INSTRUCTION = Rewrite the talk-page discussion below from "As above, the" up to and including "years, tell me!", swapping "founder chairman" for "founding chairman".

I excepted Huntingdonshire from the “lacking public support” for unitary status because in that case it did gain majority support according to the official report. (54% in aggregate between two “separatist” options I think, but I can’t find a copy. I lived in Cambs at the time so I remember it. If I find a copy I’ll add a citation.) I have no knowledge of the level of support elsewhere.

I referred to degrees of support from individual MPs because that is patent; the next section cites parliamentary support (& I see that several MPs are patrons of the Friends of Real Lancashire, an affiliated group). I took reference to BNP policies out because the BNP policy quoted seems to be about local government and nothing to do with historic county heritage. As to the UKIP one, I’ll see if I can find anyone connected with UKIP to supply that missing citation.

Apart from that, I accept your concerns!

(Sorry; you had reverted my revert before you saw this; I'm going to have to re-revert. Don't take it as a hostile. I don't belive in revert-wars, but I do have the first-hand material.)

Howard Alexander (talk) 22:42, 12 January 2008 (UTC)

I've re-re-reverted this as I believe MRSC is right. Your edits introduced a number of unsourced claims which goes against several core principles of Wikipedia. See WP:A and WP:NPOV for the most relevant policies. You must cite your sources with reliable materia not promises or personal perspective. -- Jza84 · (talk) 22:50, 12 January 2008 (UTC)

As above, the earlier version contained errors in the ABC's published Aims and Objectives. The source is the very ABC webpage the earlier wording referred to and mistook! The one citation which MRSC requested (quite rightly) was on the dat the ABC was founded. I happen to know the founder chairman so I telephoned him this evening. If you know a better source than someone who was there at the time and chaired the organization for 15 years, tell me!

This exercise is meant to be about ensuring that readers of Wikipedia have the most accurate informatiuon possible. I do not want to put my interpretations there, but when we say "the ABC believes..., why not rely on their own statements? My corrections have been simply to copy those from those pages. I have not added any opinion about the merits or failings of the organization in question nor its beliefs.

If you believe I have actually misinterpreted something from the original source, tell me where; please don't just revert every word, good and bad.

Howard Alexander (talk) 22:58, 12 January 2008 (UTC)

SOURCE MATERIAL =

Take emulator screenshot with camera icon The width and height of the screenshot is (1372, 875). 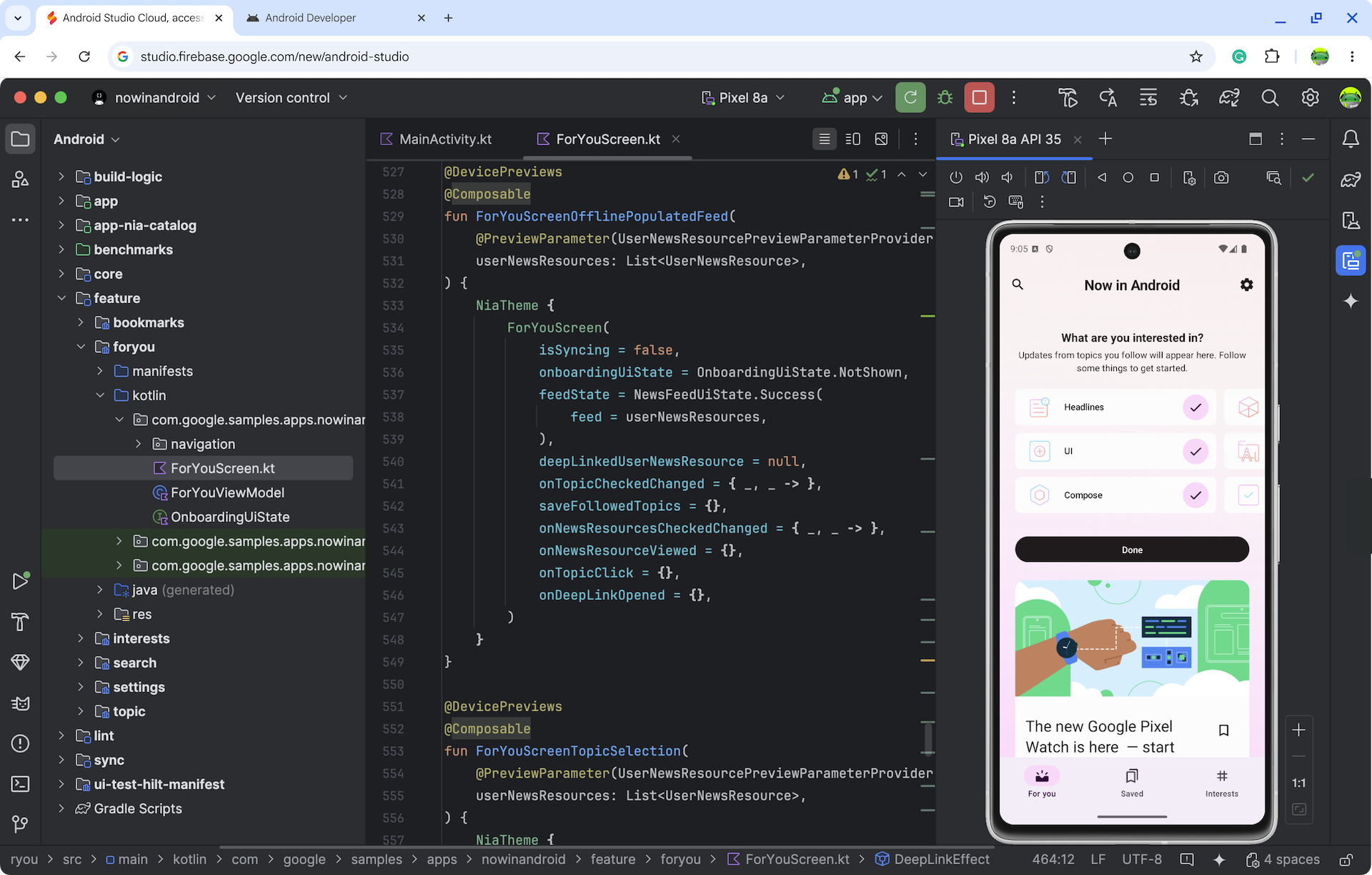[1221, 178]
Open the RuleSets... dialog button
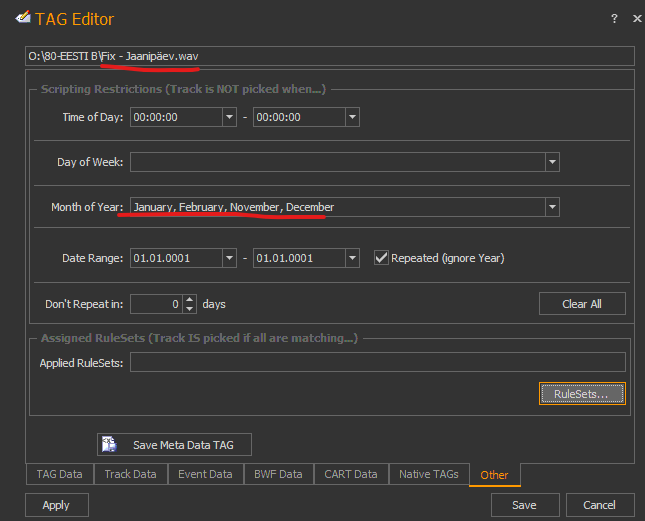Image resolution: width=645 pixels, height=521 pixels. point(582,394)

COMPLETE OUTPUT =
As above, the earlier version contained errors in the ABC's published Aims and Objectives. The source is the very ABC webpage the earlier wording referred to and mistook! The one citation which MRSC requested (quite rightly) was on the dat the ABC was founded. I happen to know the founding chairman so I telephoned him this evening. If you know a better source than someone who was there at the time and chaired the organization for 15 years, tell me!